** Information shown follows **

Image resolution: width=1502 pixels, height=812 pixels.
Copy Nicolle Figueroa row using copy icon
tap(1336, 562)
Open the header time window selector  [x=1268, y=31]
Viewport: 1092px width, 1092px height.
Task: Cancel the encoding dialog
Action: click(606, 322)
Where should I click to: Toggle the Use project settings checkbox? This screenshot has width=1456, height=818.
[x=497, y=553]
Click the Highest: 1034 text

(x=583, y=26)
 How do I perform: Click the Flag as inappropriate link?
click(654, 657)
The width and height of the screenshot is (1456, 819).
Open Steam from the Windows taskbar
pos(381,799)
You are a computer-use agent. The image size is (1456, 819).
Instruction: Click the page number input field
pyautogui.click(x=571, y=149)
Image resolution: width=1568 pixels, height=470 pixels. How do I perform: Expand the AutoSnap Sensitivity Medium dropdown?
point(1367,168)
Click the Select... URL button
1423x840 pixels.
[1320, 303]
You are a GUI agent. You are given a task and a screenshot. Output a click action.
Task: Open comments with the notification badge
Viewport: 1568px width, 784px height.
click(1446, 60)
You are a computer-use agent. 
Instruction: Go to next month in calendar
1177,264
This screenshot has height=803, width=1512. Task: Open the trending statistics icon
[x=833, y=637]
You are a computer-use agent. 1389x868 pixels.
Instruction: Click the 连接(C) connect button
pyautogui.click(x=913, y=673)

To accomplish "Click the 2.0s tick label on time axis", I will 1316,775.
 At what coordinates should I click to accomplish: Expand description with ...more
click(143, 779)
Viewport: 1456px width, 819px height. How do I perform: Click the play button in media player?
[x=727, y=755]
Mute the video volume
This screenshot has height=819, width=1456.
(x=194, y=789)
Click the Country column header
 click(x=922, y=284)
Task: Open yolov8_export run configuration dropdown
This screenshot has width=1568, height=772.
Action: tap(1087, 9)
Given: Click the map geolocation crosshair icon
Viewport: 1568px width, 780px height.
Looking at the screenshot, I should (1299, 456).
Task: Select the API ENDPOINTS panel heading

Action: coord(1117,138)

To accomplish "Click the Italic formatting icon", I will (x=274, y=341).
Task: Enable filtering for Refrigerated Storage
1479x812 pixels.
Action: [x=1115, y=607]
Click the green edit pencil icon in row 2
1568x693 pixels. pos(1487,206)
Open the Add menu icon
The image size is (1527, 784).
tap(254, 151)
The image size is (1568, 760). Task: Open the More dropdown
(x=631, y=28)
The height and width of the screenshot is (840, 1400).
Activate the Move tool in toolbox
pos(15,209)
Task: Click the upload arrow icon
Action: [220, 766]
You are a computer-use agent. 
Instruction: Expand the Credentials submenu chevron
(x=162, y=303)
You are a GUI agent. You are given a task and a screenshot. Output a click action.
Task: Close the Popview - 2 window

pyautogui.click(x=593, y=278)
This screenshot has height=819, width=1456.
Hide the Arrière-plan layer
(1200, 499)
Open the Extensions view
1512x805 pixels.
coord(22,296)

** End of Information shown **

*Exercise directions*
Restate each record exactly as written.

*Exercise response*
Image resolution: width=1502 pixels, height=812 pixels.
Copy Nicolle Figueroa row using copy icon
tap(1336, 562)
Open the header time window selector  [x=1268, y=31]
Viewport: 1092px width, 1092px height.
Task: Cancel the encoding dialog
Action: click(606, 322)
Where should I click to: Toggle the Use project settings checkbox? This screenshot has width=1456, height=818.
[x=497, y=553]
Click the Highest: 1034 text

(x=583, y=26)
 How do I perform: Click the Flag as inappropriate link?
click(654, 657)
The width and height of the screenshot is (1456, 819).
Open Steam from the Windows taskbar
pos(381,799)
You are a computer-use agent. The image size is (1456, 819).
Instruction: Click the page number input field
pyautogui.click(x=571, y=149)
Image resolution: width=1568 pixels, height=470 pixels. How do I perform: Expand the AutoSnap Sensitivity Medium dropdown?
point(1367,168)
Click the Select... URL button
1423x840 pixels.
[1320, 303]
You are a GUI agent. You are given a task and a screenshot. Output a click action.
Task: Open comments with the notification badge
Viewport: 1568px width, 784px height.
click(1446, 60)
You are a computer-use agent. 
Instruction: Go to next month in calendar
1177,264
This screenshot has height=803, width=1512. Task: Open the trending statistics icon
[x=833, y=637]
You are a computer-use agent. 1389x868 pixels.
Instruction: Click the 连接(C) connect button
pyautogui.click(x=913, y=673)

To accomplish "Click the 2.0s tick label on time axis", I will 1316,775.
 At what coordinates should I click to accomplish: Expand description with ...more
click(143, 779)
Viewport: 1456px width, 819px height. How do I perform: Click the play button in media player?
[x=727, y=755]
Mute the video volume
This screenshot has height=819, width=1456.
(x=194, y=789)
Click the Country column header
 click(x=922, y=284)
Task: Open yolov8_export run configuration dropdown
This screenshot has width=1568, height=772.
Action: tap(1087, 9)
Given: Click the map geolocation crosshair icon
Viewport: 1568px width, 780px height.
Looking at the screenshot, I should (1299, 456).
Task: Select the API ENDPOINTS panel heading

Action: coord(1117,138)

To accomplish "Click the Italic formatting icon", I will (x=274, y=341).
Task: Enable filtering for Refrigerated Storage
1479x812 pixels.
Action: [x=1115, y=607]
Click the green edit pencil icon in row 2
1568x693 pixels. pos(1487,206)
Open the Add menu icon
The image size is (1527, 784).
tap(254, 151)
The image size is (1568, 760). Task: Open the More dropdown
(x=631, y=28)
The height and width of the screenshot is (840, 1400).
Activate the Move tool in toolbox
pos(15,209)
Task: Click the upload arrow icon
Action: [220, 766]
You are a computer-use agent. 
Instruction: Expand the Credentials submenu chevron
(x=162, y=303)
You are a GUI agent. You are given a task and a screenshot. Output a click action.
Task: Close the Popview - 2 window

pyautogui.click(x=593, y=278)
This screenshot has height=819, width=1456.
Hide the Arrière-plan layer
(1200, 499)
Open the Extensions view
1512x805 pixels.
coord(22,296)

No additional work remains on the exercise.